» **WHAT TO DO**: Give the material from the line containing "Click the Pause" through the line containing "Action: coord(1420,121)", inclusive, as a Markdown table with columns "Row" and "Line", leaving out blank lines.
··· MATERIAL SHOWN ···
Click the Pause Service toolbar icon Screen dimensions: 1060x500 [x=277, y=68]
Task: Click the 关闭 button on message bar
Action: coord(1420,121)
···
··· MATERIAL SHOWN ···
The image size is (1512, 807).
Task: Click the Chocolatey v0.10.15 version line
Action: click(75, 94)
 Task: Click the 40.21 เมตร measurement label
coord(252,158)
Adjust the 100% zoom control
···
» **SOLUTION BELOW**:
| Row | Line |
|---|---|
| 1 | Click the Pause Service toolbar icon Screen dimensions: 1060x500 [x=277, y=68] |
| 2 | Task: Click the 关闭 button on message bar |
| 3 | Action: coord(1420,121) |